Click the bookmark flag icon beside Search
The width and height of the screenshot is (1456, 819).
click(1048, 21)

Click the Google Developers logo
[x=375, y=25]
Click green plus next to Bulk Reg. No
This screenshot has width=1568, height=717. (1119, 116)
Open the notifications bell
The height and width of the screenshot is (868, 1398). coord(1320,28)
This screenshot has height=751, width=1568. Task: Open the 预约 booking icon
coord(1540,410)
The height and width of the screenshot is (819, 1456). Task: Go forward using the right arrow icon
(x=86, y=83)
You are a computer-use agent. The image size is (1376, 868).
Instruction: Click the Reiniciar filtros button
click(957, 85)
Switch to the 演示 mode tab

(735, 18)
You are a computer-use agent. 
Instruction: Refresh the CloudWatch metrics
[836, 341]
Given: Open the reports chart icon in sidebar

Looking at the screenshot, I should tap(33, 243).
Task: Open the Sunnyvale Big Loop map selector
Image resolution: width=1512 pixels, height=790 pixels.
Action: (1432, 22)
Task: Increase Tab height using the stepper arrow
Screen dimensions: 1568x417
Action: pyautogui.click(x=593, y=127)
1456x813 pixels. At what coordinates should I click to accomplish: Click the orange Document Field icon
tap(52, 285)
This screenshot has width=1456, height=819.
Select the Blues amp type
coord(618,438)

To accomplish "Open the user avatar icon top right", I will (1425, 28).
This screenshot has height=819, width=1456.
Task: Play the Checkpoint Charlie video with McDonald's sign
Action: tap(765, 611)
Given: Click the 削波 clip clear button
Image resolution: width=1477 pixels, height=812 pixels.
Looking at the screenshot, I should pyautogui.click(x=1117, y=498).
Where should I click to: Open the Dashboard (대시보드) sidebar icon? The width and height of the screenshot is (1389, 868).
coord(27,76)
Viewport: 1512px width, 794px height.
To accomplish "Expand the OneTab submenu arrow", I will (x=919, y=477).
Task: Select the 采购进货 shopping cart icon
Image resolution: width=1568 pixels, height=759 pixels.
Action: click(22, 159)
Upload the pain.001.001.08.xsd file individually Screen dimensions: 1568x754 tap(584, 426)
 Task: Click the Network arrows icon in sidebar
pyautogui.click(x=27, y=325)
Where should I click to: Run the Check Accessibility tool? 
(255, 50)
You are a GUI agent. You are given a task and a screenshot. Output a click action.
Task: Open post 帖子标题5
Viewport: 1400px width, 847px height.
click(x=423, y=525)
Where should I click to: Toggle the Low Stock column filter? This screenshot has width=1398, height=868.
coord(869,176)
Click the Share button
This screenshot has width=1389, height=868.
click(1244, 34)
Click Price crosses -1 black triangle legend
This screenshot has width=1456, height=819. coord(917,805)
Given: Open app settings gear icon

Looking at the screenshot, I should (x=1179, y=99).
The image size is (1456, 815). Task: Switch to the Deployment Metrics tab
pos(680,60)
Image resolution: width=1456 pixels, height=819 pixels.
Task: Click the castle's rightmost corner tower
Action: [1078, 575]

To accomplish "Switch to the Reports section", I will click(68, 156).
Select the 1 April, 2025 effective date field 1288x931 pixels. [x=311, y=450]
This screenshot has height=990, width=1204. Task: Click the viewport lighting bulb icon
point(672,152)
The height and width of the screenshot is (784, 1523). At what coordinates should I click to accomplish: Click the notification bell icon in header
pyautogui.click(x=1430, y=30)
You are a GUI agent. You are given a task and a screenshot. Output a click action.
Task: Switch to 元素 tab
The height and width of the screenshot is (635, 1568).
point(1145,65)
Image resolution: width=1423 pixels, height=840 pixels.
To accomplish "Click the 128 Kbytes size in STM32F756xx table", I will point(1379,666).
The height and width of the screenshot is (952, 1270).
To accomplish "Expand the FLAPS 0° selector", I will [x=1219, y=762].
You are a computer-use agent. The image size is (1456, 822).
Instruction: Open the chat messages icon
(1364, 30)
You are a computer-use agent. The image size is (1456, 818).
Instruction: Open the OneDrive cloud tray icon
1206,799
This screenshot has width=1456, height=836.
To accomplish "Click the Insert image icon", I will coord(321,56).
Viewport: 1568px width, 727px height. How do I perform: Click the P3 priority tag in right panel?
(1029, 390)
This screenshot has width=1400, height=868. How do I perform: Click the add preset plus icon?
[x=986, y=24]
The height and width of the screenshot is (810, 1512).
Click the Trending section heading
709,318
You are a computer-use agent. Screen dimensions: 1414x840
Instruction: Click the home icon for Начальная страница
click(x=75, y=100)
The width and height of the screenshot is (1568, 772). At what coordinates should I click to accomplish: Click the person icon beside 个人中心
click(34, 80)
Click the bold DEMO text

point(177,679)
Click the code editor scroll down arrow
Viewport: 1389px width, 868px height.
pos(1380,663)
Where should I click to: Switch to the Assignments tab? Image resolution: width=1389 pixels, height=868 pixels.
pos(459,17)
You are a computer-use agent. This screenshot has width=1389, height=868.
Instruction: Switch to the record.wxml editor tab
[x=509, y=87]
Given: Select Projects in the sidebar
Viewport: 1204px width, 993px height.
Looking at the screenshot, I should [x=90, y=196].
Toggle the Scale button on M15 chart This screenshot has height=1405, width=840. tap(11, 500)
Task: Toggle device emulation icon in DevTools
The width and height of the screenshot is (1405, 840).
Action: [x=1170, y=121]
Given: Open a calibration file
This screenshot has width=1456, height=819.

• WHAT YOU NEED TO DO
The entire listing above, every line of it, should be copied out exactly.

• SOLVED EXERCISE
Click the bookmark flag icon beside Search
The width and height of the screenshot is (1456, 819).
click(1048, 21)

Click the Google Developers logo
[x=375, y=25]
Click green plus next to Bulk Reg. No
This screenshot has width=1568, height=717. (1119, 116)
Open the notifications bell
The height and width of the screenshot is (868, 1398). coord(1320,28)
This screenshot has height=751, width=1568. Task: Open the 预约 booking icon
coord(1540,410)
The height and width of the screenshot is (819, 1456). Task: Go forward using the right arrow icon
(x=86, y=83)
You are a computer-use agent. The image size is (1376, 868).
Instruction: Click the Reiniciar filtros button
click(957, 85)
Switch to the 演示 mode tab

(735, 18)
You are a computer-use agent. 
Instruction: Refresh the CloudWatch metrics
[836, 341]
Given: Open the reports chart icon in sidebar

Looking at the screenshot, I should tap(33, 243).
Task: Open the Sunnyvale Big Loop map selector
Image resolution: width=1512 pixels, height=790 pixels.
Action: (1432, 22)
Task: Increase Tab height using the stepper arrow
Screen dimensions: 1568x417
Action: pyautogui.click(x=593, y=127)
1456x813 pixels. At what coordinates should I click to accomplish: Click the orange Document Field icon
tap(52, 285)
This screenshot has width=1456, height=819.
Select the Blues amp type
coord(618,438)

To accomplish "Open the user avatar icon top right", I will (1425, 28).
This screenshot has height=819, width=1456.
Task: Play the Checkpoint Charlie video with McDonald's sign
Action: tap(765, 611)
Given: Click the 削波 clip clear button
Image resolution: width=1477 pixels, height=812 pixels.
Looking at the screenshot, I should pyautogui.click(x=1117, y=498).
Where should I click to: Open the Dashboard (대시보드) sidebar icon? The width and height of the screenshot is (1389, 868).
coord(27,76)
Viewport: 1512px width, 794px height.
To accomplish "Expand the OneTab submenu arrow", I will (x=919, y=477).
Task: Select the 采购进货 shopping cart icon
Image resolution: width=1568 pixels, height=759 pixels.
Action: click(22, 159)
Upload the pain.001.001.08.xsd file individually Screen dimensions: 1568x754 tap(584, 426)
 Task: Click the Network arrows icon in sidebar
pyautogui.click(x=27, y=325)
Where should I click to: Run the Check Accessibility tool? 
(255, 50)
You are a GUI agent. You are given a task and a screenshot. Output a click action.
Task: Open post 帖子标题5
Viewport: 1400px width, 847px height.
click(x=423, y=525)
Where should I click to: Toggle the Low Stock column filter? This screenshot has width=1398, height=868.
coord(869,176)
Click the Share button
This screenshot has width=1389, height=868.
click(1244, 34)
Click Price crosses -1 black triangle legend
This screenshot has width=1456, height=819. coord(917,805)
Given: Open app settings gear icon

Looking at the screenshot, I should (x=1179, y=99).
The image size is (1456, 815). Task: Switch to the Deployment Metrics tab
pos(680,60)
Image resolution: width=1456 pixels, height=819 pixels.
Task: Click the castle's rightmost corner tower
Action: [1078, 575]

To accomplish "Switch to the Reports section", I will click(68, 156).
Select the 1 April, 2025 effective date field 1288x931 pixels. [x=311, y=450]
This screenshot has height=990, width=1204. Task: Click the viewport lighting bulb icon
point(672,152)
The height and width of the screenshot is (784, 1523). At what coordinates should I click to accomplish: Click the notification bell icon in header
pyautogui.click(x=1430, y=30)
You are a GUI agent. You are given a task and a screenshot. Output a click action.
Task: Switch to 元素 tab
The height and width of the screenshot is (635, 1568).
point(1145,65)
Image resolution: width=1423 pixels, height=840 pixels.
To accomplish "Click the 128 Kbytes size in STM32F756xx table", I will point(1379,666).
The height and width of the screenshot is (952, 1270).
To accomplish "Expand the FLAPS 0° selector", I will [x=1219, y=762].
You are a computer-use agent. The image size is (1456, 822).
Instruction: Open the chat messages icon
(1364, 30)
You are a computer-use agent. The image size is (1456, 818).
Instruction: Open the OneDrive cloud tray icon
1206,799
This screenshot has width=1456, height=836.
To accomplish "Click the Insert image icon", I will coord(321,56).
Viewport: 1568px width, 727px height. How do I perform: Click the P3 priority tag in right panel?
(1029, 390)
This screenshot has width=1400, height=868. How do I perform: Click the add preset plus icon?
[x=986, y=24]
The height and width of the screenshot is (810, 1512).
Click the Trending section heading
709,318
You are a computer-use agent. Screen dimensions: 1414x840
Instruction: Click the home icon for Начальная страница
click(x=75, y=100)
The width and height of the screenshot is (1568, 772). At what coordinates should I click to accomplish: Click the person icon beside 个人中心
click(34, 80)
Click the bold DEMO text

point(177,679)
Click the code editor scroll down arrow
Viewport: 1389px width, 868px height.
pos(1380,663)
Where should I click to: Switch to the Assignments tab? Image resolution: width=1389 pixels, height=868 pixels.
pos(459,17)
You are a computer-use agent. This screenshot has width=1389, height=868.
Instruction: Switch to the record.wxml editor tab
[x=509, y=87]
Given: Select Projects in the sidebar
Viewport: 1204px width, 993px height.
Looking at the screenshot, I should [x=90, y=196].
Toggle the Scale button on M15 chart This screenshot has height=1405, width=840. tap(11, 500)
Task: Toggle device emulation icon in DevTools
The width and height of the screenshot is (1405, 840).
Action: [x=1170, y=121]
Given: Open a calibration file
This screenshot has width=1456, height=819.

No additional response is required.